Two more days of the Eureka at Ythan laid low the grass in every field, and within eight days of the time when Mr Hemmenway made his appearance there, all the hay was well made and safely housed, without a drop of rain having fallen upon it.

Davie was tired, but triumphant. “Providence is ay kind,” said grannie softly, and grandfather's assent, though silent as usual, was pleased and earnest, and he was “in better heart” than he had been for a while.

Davie had some good hard work in other hay-fields in return for the help they had had at Ythan, and it was done gratefully and heartily.

And when most of the hay-fields in Gershom were bare and brown, waiting for the showers that were to make them green and beautiful for the fall pasture, in the short “resting-spell” that usually comes in this part of Canada between the hay and grain harvest, thoughts of pleasure seemed to take possession of young and old in Gershom.

It would be impossible to say to whom was due the honour of originating the idea of assembling for a grand pleasure party of some sort, all the people of Gershom “and vicinity.” A good many people claimed it, and it is probable they all had a right to do so. For so natural and agreeable a plan might well suggest itself to several minds at the same time. It took different forms in different minds, however. All were for pleasure, but there were various opinions as to how it could best be secured.

The young people generally were in favour of an expedition to Hawk's Head, or to the more distant, but more accessible wonders of Clough's Chasm, where in a sudden deep division of the hills lay a clear, still lake, whose depths it was said had never yet been sounded. Others approved rather of some plan that would allow a far larger number to participate in it, than such an expedition would allow. And while this was being discussed in a manner that threatened the falling through of the whole affair, it was taken up by that part of the community who considered themselves chiefly responsible for the well-being of the body politic, and who considered themselves also, on the whole, eminently qualified to perform the duties which the responsibilities implied. And by them it was declared that a great temperance demonstration was at this time desirable.

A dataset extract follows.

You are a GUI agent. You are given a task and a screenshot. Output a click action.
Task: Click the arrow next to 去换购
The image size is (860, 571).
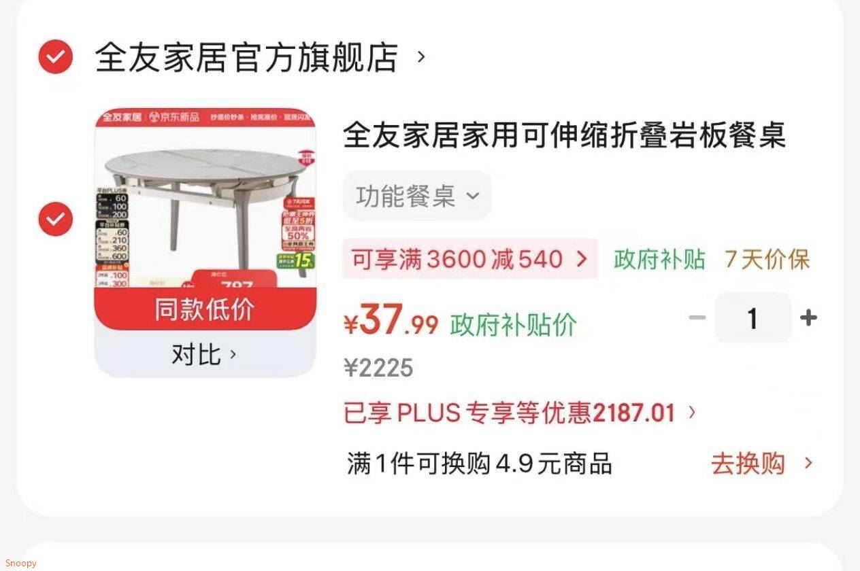808,464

Such a demonstration would do good in many ways. It would revive the drooping spirits of those who were inclined to despond as to the prosperity of the cause. It would rouse from slumber the consciences of some who had once been its active friends, and it would strengthen the hands of all faithful workers; it would bring on the field all the best speakers of the country, and give an impulse to the cause generally.

All this was said with much energy and reiteration, and a good deal of it was believed; at any rate, all other plans for pleasure were made to give way before it. It did not so much matter what might be made the occasion of the gathering, so that folks got together to have a good time, said the young and foolish, who thought much of whatever would give enjoyment for the time, and little of anything else. As to listening to speech-making—there need be no more of that than each might choose; so in the end almost all fell in with the idea of the great temperance demonstration, and notice was given to the country at large accordingly.

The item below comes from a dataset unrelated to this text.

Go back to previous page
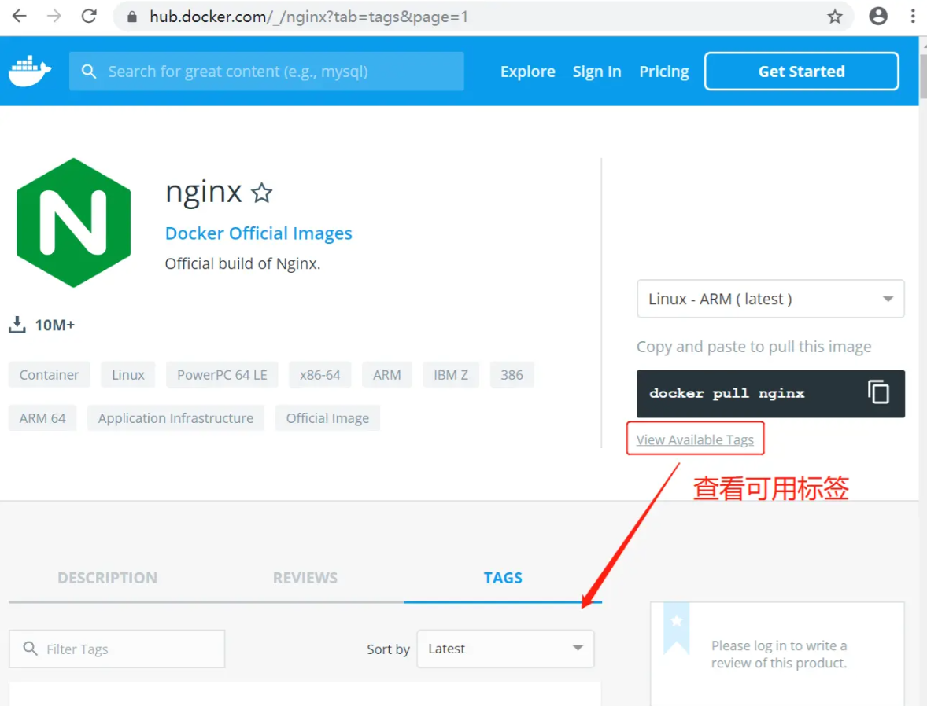The width and height of the screenshot is (927, 706). [19, 17]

But it is only as far as two or three people concerned themselves with it that we have anything to do with the matter, either as an occasion for amusement or as a demonstration of principle. Davie brought home to Katie the news of all that was intended, and added a good deal as to his opinion of it, which he acknowledged he would have liked to give at a meeting called to make arrangements, which he and Ben had just attended.

“You should have heard them, grannie, and then you would shake your head at them and not at me.”

And Davie gave them a specimen of the remarks that had been made and the manner of them, that made even his grandfather smile. There had been a great deal of inconsequent talking, as is usual on such occasions, and the chances were that the meeting would have come to an end without having definitely settled a single point which they had met for the purpose of settling, if it had not happened that Clifton Holt—at home for his vacation, he said—strayed into the school-house toward the end.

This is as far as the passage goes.